TASK DETAILS:
Every line in the following data that has "next" counts toward the total; state that total alone.

Saved data entries:
▼▼▼

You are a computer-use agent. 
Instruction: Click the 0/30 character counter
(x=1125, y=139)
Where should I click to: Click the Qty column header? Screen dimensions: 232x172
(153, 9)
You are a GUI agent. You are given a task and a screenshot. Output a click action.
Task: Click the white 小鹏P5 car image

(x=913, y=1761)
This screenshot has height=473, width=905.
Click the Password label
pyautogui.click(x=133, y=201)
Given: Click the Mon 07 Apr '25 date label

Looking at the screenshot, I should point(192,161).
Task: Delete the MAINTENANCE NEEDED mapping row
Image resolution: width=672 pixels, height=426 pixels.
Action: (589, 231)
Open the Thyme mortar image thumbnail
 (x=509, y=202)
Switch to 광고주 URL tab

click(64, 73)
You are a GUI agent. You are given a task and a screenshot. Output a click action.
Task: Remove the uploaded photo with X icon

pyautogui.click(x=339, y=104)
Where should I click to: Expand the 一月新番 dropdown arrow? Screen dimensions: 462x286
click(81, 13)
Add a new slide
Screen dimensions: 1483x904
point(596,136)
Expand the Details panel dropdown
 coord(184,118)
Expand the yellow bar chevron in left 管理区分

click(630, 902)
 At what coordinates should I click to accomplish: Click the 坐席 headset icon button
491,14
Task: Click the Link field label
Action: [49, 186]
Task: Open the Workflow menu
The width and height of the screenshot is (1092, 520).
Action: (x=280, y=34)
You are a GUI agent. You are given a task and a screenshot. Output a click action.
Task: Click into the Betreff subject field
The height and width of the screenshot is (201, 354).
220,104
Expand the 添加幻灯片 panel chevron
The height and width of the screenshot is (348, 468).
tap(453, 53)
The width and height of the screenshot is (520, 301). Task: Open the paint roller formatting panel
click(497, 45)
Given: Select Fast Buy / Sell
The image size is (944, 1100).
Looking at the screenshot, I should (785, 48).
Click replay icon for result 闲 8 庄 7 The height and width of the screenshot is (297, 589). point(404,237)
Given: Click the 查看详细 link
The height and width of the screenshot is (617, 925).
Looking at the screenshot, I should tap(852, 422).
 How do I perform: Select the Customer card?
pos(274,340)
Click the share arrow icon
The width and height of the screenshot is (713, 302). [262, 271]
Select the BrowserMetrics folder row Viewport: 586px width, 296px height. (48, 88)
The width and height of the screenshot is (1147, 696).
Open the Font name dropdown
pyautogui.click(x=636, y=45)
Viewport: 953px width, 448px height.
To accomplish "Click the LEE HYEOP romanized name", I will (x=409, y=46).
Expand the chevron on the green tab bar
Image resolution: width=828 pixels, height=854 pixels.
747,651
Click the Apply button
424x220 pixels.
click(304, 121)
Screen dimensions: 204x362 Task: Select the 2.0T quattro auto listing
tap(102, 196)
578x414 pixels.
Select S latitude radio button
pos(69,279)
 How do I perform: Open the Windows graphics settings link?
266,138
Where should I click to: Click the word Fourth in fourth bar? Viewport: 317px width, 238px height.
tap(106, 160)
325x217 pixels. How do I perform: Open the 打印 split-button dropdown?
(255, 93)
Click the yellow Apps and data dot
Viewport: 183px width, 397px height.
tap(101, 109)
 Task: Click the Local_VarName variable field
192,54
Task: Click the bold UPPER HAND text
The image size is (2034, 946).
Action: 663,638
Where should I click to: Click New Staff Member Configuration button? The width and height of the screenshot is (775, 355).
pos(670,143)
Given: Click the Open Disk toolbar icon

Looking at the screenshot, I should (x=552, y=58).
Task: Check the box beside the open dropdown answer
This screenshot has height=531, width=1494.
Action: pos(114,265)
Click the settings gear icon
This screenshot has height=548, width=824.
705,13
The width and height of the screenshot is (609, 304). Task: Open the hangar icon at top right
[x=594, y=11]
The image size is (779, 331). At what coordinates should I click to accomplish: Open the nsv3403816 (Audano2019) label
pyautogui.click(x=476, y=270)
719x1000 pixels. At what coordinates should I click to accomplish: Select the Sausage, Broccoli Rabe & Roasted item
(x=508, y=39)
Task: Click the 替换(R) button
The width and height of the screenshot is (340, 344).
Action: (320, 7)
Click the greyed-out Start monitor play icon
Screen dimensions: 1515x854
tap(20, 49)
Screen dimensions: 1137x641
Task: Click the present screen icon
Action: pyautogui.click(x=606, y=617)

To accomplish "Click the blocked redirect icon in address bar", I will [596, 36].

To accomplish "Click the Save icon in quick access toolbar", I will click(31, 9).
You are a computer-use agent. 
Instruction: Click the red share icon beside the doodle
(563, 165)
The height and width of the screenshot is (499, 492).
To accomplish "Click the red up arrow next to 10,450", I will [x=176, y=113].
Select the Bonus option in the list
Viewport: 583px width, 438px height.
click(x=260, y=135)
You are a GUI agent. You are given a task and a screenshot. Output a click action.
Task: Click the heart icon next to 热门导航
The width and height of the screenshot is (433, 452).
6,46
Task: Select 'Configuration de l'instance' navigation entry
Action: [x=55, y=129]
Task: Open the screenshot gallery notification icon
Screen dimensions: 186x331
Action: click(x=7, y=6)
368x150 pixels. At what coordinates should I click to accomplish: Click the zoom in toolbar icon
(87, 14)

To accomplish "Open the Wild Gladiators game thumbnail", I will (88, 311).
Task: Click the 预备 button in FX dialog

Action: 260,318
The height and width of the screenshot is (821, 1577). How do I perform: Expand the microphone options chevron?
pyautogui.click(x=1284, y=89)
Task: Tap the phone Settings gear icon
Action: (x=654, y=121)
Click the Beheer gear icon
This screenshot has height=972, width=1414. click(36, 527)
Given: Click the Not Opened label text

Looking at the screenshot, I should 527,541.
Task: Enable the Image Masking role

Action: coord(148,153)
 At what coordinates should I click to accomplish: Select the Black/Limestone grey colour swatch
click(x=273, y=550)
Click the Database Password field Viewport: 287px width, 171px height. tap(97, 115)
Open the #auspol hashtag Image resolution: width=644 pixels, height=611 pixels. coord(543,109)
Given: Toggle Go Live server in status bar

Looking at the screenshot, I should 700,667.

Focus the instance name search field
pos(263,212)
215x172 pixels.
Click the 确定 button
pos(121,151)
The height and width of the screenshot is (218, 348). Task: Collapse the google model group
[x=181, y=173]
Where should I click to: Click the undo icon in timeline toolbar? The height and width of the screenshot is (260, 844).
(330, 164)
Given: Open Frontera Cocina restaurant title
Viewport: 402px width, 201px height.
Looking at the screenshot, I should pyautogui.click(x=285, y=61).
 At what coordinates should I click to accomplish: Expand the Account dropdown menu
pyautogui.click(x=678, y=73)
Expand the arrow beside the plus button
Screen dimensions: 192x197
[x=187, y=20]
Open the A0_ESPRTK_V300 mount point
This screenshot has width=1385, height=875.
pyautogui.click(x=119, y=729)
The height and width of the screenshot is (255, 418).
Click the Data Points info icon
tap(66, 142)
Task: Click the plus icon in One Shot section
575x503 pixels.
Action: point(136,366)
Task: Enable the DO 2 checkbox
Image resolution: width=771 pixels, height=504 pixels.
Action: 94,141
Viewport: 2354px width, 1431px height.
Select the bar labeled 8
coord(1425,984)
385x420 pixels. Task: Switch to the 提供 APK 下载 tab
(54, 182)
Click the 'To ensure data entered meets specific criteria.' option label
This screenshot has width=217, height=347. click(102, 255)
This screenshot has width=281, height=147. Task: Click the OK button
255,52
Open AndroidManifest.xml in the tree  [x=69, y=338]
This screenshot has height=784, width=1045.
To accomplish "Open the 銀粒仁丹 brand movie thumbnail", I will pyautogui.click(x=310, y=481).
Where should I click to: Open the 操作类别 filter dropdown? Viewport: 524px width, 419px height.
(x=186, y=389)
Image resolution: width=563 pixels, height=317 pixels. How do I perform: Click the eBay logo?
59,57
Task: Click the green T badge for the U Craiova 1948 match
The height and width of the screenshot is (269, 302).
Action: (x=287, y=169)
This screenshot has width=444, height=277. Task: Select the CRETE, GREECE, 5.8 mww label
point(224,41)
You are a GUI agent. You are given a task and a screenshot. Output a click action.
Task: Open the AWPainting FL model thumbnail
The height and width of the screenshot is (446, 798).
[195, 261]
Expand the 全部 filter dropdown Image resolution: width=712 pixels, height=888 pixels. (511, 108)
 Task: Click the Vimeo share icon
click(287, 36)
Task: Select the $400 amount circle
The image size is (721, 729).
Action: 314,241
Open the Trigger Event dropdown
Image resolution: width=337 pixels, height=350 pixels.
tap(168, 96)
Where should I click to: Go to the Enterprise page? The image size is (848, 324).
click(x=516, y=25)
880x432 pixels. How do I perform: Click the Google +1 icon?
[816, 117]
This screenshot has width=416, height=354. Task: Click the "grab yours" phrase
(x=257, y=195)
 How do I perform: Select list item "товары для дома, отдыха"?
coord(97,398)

▲▲▲

EXPECTED ANSWER:
2